Start of Provided records

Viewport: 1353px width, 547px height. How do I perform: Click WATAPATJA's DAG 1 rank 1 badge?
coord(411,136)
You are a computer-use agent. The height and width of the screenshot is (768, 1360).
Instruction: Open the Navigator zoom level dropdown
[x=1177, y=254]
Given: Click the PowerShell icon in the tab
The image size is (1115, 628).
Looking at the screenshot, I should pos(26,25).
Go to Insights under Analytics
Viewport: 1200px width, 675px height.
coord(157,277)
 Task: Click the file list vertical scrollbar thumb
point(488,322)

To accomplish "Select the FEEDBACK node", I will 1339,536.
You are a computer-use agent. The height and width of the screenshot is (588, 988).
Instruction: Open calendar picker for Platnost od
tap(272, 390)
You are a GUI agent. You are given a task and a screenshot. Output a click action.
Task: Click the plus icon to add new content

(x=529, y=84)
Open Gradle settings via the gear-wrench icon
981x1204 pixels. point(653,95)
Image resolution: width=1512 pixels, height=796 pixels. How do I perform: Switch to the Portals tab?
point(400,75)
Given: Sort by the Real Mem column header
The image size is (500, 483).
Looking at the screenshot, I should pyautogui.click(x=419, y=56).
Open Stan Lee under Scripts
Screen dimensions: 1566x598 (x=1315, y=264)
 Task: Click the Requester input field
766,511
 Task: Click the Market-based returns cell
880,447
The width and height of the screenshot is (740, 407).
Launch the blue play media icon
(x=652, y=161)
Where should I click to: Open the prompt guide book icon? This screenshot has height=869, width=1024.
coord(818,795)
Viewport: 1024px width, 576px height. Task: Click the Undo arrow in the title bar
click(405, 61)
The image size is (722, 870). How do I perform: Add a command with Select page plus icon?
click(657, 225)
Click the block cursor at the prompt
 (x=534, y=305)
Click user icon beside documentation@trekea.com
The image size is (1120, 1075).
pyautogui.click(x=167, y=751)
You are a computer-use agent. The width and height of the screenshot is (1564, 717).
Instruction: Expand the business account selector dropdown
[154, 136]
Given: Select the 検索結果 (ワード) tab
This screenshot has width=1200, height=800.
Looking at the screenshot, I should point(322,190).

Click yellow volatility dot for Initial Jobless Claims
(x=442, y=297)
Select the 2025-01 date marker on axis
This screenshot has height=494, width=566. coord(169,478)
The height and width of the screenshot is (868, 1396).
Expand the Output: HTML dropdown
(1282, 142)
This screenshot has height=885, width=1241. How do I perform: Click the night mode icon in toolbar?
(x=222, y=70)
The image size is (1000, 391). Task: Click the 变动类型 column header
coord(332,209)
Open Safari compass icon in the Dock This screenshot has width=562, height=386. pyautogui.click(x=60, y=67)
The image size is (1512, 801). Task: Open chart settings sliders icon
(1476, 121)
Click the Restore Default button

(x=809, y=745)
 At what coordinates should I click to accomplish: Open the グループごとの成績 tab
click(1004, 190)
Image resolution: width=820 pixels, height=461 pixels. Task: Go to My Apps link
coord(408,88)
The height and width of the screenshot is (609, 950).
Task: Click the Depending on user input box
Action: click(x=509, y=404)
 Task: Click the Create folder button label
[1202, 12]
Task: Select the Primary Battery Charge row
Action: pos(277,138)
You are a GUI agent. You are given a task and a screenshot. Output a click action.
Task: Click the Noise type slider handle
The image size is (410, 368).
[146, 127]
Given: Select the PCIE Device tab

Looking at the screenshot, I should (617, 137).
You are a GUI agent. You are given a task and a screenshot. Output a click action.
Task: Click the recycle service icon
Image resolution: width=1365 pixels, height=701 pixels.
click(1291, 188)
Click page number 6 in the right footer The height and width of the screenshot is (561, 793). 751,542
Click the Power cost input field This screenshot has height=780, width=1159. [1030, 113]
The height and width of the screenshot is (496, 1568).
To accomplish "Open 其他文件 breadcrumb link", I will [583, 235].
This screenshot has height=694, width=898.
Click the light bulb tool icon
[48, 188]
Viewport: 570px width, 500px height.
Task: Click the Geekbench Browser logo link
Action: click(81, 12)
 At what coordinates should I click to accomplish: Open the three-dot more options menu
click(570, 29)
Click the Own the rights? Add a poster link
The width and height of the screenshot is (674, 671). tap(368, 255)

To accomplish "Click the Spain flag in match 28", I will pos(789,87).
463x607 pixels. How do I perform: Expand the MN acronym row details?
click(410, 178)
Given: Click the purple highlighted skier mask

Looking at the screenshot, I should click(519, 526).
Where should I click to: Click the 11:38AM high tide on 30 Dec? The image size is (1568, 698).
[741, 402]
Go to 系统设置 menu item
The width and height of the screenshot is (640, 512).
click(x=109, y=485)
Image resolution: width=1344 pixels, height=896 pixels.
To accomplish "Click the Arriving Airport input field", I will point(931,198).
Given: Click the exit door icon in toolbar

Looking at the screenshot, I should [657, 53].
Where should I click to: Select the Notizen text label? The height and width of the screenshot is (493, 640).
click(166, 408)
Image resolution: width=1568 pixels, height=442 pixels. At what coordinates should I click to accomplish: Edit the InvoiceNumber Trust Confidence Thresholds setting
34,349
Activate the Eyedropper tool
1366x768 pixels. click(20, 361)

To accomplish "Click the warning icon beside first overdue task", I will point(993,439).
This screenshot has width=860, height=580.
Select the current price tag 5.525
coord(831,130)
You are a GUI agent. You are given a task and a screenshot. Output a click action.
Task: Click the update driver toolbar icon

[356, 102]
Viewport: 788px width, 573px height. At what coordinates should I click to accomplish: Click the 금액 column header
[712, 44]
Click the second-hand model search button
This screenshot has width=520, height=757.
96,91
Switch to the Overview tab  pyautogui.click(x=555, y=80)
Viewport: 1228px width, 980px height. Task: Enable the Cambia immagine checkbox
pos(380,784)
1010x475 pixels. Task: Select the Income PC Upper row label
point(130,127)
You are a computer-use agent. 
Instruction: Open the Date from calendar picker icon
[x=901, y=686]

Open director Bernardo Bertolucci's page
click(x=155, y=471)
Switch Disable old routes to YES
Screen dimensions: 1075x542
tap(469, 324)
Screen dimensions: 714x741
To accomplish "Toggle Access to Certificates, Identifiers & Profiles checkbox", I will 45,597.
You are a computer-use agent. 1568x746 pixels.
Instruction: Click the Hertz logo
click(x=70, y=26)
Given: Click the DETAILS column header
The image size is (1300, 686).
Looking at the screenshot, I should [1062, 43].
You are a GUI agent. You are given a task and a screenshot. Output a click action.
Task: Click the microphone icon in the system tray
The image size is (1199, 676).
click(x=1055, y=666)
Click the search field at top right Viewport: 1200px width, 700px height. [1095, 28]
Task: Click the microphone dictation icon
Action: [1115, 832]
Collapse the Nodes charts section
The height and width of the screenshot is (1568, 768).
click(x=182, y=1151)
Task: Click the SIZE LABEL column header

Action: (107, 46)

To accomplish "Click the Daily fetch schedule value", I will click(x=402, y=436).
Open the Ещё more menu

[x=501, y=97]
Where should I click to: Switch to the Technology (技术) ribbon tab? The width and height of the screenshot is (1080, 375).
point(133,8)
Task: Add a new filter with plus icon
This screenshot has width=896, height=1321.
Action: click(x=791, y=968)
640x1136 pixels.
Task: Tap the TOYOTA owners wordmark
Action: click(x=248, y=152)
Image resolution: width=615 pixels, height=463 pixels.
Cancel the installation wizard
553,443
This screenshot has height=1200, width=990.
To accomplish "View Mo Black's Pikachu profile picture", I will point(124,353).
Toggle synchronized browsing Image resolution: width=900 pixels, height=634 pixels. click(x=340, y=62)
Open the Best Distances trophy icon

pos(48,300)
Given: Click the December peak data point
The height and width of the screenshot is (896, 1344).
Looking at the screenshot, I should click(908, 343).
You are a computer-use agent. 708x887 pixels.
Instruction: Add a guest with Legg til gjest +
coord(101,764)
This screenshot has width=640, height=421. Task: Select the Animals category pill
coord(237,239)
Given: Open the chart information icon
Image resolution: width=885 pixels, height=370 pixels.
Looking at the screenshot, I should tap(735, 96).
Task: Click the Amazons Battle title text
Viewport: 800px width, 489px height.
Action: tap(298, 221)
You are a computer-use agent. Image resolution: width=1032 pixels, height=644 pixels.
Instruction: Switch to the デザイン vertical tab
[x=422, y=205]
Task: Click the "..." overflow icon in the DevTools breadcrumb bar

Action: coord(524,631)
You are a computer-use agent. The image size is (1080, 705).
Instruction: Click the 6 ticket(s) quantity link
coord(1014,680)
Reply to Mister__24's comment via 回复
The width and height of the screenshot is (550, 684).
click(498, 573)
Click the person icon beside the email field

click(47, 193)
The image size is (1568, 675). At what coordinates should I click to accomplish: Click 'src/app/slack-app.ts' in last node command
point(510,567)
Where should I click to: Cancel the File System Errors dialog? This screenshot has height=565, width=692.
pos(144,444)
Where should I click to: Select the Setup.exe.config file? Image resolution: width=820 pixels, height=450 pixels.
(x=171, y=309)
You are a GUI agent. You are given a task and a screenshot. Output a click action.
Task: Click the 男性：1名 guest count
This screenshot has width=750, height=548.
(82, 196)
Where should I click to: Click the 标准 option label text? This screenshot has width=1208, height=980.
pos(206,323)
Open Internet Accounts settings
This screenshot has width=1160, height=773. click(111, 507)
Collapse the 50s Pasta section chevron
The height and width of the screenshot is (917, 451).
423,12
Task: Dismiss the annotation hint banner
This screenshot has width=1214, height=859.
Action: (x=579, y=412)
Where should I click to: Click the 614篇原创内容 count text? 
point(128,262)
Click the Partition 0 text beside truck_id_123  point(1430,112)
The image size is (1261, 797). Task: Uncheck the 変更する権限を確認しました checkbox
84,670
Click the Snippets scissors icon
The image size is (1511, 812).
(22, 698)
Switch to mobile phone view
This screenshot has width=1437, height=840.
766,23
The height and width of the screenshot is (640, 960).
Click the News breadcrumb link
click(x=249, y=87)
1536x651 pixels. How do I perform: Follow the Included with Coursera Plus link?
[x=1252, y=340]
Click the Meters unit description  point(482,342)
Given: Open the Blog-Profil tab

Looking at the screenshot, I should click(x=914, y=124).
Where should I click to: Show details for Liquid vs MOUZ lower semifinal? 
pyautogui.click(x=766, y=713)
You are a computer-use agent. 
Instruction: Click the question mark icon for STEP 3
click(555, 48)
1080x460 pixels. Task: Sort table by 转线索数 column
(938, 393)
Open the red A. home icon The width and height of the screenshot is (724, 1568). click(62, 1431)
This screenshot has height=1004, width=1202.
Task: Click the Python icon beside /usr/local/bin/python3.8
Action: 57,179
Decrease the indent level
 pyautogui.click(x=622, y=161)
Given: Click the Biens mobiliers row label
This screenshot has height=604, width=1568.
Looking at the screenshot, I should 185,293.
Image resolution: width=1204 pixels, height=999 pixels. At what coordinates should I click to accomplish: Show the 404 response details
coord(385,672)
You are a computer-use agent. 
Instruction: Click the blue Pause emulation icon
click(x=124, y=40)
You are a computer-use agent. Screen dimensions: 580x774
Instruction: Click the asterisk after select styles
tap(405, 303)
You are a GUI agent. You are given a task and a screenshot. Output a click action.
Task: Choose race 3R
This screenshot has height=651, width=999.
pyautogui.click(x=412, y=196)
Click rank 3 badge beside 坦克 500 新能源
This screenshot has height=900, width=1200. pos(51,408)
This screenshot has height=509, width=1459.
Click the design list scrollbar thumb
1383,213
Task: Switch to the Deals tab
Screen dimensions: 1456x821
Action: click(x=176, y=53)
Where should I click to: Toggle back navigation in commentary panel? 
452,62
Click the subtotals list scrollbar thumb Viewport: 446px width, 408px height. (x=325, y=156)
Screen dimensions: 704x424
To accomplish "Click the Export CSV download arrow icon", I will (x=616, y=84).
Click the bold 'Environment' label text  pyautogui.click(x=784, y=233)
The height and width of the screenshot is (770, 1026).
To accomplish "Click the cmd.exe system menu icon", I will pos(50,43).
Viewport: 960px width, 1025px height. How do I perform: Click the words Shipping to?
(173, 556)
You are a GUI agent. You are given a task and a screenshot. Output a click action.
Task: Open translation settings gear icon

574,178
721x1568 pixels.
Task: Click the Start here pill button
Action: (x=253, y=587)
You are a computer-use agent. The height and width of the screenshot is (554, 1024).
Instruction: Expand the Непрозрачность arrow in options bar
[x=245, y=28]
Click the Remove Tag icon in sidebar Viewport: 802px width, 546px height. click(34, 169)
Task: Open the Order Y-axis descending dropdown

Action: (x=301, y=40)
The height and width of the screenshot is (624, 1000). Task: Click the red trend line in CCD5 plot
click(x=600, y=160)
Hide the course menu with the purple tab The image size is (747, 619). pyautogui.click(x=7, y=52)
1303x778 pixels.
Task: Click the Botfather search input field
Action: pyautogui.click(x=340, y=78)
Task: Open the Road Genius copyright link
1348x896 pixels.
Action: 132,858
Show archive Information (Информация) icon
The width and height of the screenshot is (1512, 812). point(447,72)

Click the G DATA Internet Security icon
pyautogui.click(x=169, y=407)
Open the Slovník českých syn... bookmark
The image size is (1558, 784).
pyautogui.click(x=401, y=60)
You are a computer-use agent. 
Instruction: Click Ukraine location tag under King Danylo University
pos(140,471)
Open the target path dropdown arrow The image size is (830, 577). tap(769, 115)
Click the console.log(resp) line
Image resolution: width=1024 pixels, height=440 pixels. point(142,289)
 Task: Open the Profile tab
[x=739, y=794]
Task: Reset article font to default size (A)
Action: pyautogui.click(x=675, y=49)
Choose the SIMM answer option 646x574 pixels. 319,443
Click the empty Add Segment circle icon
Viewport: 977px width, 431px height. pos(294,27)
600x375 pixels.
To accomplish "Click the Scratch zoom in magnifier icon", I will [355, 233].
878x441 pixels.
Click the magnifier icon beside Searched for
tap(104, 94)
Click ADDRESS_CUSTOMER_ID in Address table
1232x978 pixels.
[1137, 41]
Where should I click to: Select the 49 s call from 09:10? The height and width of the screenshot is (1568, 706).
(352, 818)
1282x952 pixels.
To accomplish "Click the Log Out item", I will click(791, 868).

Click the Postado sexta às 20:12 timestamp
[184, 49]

End of Provided records

What this task involves
Tell how many lines of the data above hold the string "Choose". Give only the number.

Reply
2